They also enable the completion of hardware design before the interface design is completed. While the plastic molds and mechanical designs are worked out, the interface and software development can continue.

That sounds good, but for some reason, design of "virtual" controls always seems to end up far inferior to physical ones. Perhaps the thought is "We'll just toss something out there and we can fix it later", as opposed to "We only have one shot at this so we better get it right".

I'm reminded as well of web "app" interfaces. In the early days, with relatively fixed controls, one could often navigate sites more easily since there just weren't that many ways they could work. Now, with a blizzard of JS UI kits and an oh-so-wonderful variety of ways of doing everything, each site works differently. And it's not an improvement.

Yeah, sorry, I should have been clearer on my opinion on the matter: virtual controls are almost always worse than physical ones.

Cockpit design is strictly regulated by some very risk averse and conservative people. (And not just the cockpit, the passenger space as well.)

So it's hard to tell which parts of he design stem from being conservative and which parts actually enhance safety.

(I get your overall point. But your argument isn't really a good one for the point.)

One time I had to create a button for a in-flight software which would control a lidar instrument. The button would enable you to select when to turn on and off the instrument.

We went for a few iterations where the button would light up when the laser was on. There were tons of issues--the state of the laser was not stored in the hardware, so every time the button would disconnect briefly, the state would get reset and lost. After months of back and forth dealing with algorithms to save the state and deal with spurious button presses when the device disconnected, we ended up with a completely useless button, as disconnects would happen very often inside helicopters, rendering the button useless due to the spurious presses near disconnect/reconnect.

Finally, we decided to go with a hardware switch (which I wanted from the start).

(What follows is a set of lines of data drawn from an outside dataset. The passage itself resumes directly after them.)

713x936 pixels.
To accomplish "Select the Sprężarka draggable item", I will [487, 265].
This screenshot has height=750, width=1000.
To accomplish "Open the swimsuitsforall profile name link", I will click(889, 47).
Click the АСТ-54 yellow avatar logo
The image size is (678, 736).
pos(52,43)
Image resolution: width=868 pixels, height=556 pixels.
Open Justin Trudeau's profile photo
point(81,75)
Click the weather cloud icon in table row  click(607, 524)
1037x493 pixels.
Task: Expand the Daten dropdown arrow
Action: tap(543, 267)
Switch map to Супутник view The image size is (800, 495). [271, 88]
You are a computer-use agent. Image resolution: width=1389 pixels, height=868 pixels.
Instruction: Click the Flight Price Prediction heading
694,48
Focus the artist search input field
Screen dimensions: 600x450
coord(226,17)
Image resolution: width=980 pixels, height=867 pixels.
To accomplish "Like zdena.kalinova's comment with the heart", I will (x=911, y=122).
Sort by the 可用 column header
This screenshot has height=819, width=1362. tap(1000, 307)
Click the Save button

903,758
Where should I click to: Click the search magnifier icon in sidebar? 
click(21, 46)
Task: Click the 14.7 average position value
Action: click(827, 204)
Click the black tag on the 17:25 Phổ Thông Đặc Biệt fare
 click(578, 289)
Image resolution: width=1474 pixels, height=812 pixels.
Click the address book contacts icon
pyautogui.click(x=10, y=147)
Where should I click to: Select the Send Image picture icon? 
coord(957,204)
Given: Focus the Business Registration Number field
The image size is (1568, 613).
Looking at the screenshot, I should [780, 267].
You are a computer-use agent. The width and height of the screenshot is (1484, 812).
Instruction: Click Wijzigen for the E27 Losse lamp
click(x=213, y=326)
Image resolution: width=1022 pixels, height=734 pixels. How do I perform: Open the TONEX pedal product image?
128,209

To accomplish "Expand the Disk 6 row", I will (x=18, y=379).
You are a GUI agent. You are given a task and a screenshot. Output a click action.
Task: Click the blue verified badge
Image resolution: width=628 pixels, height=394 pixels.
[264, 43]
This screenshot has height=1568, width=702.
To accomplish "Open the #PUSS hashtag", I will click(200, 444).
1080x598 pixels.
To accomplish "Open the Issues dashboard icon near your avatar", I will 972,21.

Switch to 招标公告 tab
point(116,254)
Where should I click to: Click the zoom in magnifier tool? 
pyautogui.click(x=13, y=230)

In about one day the whole thing blew over.

> Touch screens will hopefully never make it into any critical pilot systems

For one, you're too late, touchscreens are prevalent in modern avionics, and unlabeled buttons on the border of a screen that change function depending on what screen you're viewing are the second most common. The more relevant part to the Honda discussion is that there are different considerations for a car and airplane interfaces, and they are so different it's not a good argument to say "planes don't/shouldn't do this so cars shouldn't either."

The issue with a car isn't the interface, it's the fact that people look inside their vehicle for too long to fiddle with the radio. Even if the buttons/knobs could be operated entirely without looking, most people would still stare at their radio while they are doing it. Pilots learning to fly are trained to look outside after pretty much any action, they shouldn't ever stare inside the plane. They do a quick instrument scan and look outside. They glance at their chart and look outside. If they need to change frequency they do it and then look back outside. It's kind of hard to break the habit of looking outside when you start instrument training.

But most car drivers don't have the same amount of training and fixate on things inside the car, like the radio or climate controls. TBH, pilots still get fixated on things, it's just that they usually snap out of it and regain situational awareness before anything bad happens because the skies are pretty spacious. But car drivers don't have spacious roads. There's another car right next to you going 75 mph and if you drift out of your lane you'll cause an accident.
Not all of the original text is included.